*** Records supplied ***

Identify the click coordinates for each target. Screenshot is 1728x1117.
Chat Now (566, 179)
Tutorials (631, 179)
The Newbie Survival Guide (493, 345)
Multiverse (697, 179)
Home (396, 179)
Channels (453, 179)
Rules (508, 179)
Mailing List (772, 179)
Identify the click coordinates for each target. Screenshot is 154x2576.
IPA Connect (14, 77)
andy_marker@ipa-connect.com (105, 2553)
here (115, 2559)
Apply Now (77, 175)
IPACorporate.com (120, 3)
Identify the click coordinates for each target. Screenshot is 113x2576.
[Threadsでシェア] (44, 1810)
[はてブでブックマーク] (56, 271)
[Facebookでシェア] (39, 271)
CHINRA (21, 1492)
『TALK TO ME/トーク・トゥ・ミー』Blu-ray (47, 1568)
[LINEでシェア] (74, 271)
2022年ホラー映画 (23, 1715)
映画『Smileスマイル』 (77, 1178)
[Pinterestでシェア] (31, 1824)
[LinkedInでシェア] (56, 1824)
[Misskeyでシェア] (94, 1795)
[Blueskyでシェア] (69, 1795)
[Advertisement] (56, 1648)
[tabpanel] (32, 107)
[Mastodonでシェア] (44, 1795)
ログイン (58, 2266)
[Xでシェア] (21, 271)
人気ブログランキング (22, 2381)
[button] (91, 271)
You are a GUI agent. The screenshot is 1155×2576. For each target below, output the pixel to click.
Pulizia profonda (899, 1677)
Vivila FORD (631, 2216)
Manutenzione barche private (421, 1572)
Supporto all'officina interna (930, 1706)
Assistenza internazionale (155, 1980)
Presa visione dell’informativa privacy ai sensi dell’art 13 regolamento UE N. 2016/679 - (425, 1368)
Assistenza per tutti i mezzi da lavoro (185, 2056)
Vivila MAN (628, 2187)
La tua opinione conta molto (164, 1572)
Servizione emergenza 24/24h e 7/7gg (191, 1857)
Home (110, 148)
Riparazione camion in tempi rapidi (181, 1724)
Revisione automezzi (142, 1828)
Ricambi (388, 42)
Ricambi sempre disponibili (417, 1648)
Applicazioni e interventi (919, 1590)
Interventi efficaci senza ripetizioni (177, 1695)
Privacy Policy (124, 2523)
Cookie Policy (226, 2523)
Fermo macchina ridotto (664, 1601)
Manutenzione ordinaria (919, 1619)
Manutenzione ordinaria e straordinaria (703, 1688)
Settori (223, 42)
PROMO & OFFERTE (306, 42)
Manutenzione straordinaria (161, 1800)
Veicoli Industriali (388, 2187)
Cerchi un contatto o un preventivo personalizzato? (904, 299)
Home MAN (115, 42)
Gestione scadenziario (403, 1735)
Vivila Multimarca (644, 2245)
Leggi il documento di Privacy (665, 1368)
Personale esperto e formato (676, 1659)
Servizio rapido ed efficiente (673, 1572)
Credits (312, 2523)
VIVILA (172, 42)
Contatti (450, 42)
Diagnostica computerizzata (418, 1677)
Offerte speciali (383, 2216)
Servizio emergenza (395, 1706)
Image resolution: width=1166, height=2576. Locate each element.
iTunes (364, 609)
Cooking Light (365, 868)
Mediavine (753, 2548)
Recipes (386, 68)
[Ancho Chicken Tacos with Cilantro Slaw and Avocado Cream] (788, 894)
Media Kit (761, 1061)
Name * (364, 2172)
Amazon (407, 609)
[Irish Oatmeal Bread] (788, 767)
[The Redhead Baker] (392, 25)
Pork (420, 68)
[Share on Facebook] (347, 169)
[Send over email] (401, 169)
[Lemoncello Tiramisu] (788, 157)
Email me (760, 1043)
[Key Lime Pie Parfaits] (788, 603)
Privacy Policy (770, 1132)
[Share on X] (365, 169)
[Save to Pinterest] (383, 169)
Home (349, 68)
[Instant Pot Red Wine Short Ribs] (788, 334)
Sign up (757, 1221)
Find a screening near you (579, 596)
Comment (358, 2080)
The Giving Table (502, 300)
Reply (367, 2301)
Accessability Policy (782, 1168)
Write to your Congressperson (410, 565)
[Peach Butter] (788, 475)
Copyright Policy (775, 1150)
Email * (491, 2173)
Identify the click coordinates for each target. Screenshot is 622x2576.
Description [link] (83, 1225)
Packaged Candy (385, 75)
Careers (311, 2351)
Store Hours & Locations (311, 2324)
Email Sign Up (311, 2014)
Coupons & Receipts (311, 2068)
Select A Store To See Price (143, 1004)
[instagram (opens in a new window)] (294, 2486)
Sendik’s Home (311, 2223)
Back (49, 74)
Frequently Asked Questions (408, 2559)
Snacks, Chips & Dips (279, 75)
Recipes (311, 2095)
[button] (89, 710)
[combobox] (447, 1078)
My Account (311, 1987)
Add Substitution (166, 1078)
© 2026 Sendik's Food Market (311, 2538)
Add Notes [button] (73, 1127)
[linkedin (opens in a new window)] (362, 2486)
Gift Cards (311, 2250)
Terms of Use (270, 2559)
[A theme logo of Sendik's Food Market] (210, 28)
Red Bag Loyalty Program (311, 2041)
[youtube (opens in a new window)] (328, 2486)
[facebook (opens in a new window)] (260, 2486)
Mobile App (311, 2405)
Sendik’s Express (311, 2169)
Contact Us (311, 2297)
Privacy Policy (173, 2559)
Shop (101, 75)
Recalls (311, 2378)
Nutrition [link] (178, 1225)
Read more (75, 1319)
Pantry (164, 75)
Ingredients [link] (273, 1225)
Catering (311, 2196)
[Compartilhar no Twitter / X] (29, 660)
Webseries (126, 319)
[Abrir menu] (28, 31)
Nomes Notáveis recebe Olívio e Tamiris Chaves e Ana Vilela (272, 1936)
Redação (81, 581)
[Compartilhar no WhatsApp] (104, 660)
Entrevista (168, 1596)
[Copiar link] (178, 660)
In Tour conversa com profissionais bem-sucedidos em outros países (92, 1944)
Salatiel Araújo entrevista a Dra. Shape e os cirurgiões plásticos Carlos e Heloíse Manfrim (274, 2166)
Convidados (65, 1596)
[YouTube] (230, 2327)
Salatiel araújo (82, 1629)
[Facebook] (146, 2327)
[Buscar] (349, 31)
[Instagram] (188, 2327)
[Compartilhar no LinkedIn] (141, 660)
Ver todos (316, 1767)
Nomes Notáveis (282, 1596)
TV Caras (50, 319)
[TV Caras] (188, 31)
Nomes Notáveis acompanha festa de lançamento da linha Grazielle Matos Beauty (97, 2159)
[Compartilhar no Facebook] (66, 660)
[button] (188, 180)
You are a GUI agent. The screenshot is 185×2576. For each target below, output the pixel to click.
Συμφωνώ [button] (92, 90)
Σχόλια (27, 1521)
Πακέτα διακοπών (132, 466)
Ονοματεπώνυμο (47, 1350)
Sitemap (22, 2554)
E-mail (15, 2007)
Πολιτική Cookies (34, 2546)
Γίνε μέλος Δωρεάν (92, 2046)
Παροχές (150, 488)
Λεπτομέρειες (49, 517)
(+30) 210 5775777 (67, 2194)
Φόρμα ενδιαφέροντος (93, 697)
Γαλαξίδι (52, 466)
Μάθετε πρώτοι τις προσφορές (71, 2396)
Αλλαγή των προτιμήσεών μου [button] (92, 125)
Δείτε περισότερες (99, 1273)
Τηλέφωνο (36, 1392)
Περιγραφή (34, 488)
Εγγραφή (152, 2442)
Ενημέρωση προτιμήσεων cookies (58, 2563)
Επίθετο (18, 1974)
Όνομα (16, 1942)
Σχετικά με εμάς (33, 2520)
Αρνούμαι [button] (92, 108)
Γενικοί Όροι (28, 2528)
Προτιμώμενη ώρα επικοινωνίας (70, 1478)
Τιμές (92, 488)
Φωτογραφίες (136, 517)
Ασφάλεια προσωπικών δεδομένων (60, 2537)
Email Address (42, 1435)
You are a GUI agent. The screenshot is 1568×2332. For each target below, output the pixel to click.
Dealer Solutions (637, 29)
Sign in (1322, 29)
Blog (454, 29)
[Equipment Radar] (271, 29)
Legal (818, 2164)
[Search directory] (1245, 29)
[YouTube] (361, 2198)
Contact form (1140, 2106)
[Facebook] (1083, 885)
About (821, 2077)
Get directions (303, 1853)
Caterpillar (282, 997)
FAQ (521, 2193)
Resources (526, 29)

*** End of Records supplied ***

_What the task requires_:
Only lines containing the word "below" should appear in the answer, and every such line from the records above must be there.

_Answer section_:
You are a GUI agent. The screenshot is 1155×2576. For each target below, output the pixel to click.
You are a GUI agent. The screenshot is 185×2576. For each target below, output the pixel to click.
You are a GUI agent. The screenshot is 1568×2332. For each target below, output the pixel to click.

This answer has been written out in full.